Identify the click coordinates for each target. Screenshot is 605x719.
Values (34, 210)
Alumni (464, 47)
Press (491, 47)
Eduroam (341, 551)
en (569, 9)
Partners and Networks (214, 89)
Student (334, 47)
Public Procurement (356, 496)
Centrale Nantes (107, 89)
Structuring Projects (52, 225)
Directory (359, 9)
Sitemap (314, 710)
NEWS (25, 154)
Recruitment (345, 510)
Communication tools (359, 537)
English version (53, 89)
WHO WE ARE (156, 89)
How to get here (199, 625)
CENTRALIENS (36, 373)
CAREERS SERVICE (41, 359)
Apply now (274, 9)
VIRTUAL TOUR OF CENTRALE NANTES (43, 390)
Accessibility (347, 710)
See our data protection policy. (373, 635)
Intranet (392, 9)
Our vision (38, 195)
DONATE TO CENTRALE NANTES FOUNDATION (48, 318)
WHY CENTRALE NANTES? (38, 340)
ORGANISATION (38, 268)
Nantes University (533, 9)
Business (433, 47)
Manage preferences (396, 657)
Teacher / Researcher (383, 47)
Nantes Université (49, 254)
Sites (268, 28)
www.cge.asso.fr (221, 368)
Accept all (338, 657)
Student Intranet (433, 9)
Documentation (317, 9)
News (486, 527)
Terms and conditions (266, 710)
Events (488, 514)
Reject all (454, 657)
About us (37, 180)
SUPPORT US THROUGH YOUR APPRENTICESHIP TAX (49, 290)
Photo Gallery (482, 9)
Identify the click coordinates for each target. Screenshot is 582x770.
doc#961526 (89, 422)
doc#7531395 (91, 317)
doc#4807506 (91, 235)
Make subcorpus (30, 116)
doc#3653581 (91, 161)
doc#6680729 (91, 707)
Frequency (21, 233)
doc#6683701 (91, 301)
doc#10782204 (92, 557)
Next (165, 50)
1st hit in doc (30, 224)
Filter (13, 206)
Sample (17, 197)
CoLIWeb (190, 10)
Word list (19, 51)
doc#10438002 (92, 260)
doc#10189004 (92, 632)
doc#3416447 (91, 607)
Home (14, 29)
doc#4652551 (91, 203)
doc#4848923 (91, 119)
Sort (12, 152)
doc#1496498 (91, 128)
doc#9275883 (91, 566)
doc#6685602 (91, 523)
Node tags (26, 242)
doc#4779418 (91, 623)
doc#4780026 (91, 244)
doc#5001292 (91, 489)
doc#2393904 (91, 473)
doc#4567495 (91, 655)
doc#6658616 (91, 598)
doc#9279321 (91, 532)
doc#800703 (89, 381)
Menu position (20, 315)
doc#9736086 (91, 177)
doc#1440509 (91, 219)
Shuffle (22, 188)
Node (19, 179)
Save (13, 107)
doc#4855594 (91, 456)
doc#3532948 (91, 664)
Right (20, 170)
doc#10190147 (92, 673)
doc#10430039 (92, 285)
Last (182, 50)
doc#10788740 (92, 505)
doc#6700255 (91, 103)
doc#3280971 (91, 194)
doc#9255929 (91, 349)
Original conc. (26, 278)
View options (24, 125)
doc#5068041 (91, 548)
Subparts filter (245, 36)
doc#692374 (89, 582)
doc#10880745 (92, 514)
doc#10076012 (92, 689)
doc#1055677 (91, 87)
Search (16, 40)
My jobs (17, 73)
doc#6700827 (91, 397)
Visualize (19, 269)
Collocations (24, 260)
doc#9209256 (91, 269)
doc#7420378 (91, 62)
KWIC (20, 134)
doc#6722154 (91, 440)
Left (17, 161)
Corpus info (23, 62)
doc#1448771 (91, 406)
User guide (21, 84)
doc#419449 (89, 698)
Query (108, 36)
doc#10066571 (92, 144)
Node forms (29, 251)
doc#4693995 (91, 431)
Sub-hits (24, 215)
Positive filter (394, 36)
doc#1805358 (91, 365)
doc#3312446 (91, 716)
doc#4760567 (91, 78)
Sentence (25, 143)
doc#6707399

PROBLEM: Please pull out each line of the data above that contains the string "click", treating uppercase and lowercase as different.

WRITTEN ANSWER:
Identify the click coordinates for each target. Screenshot is 605x719.
Identify the click coordinates for each target. Screenshot is 582x770.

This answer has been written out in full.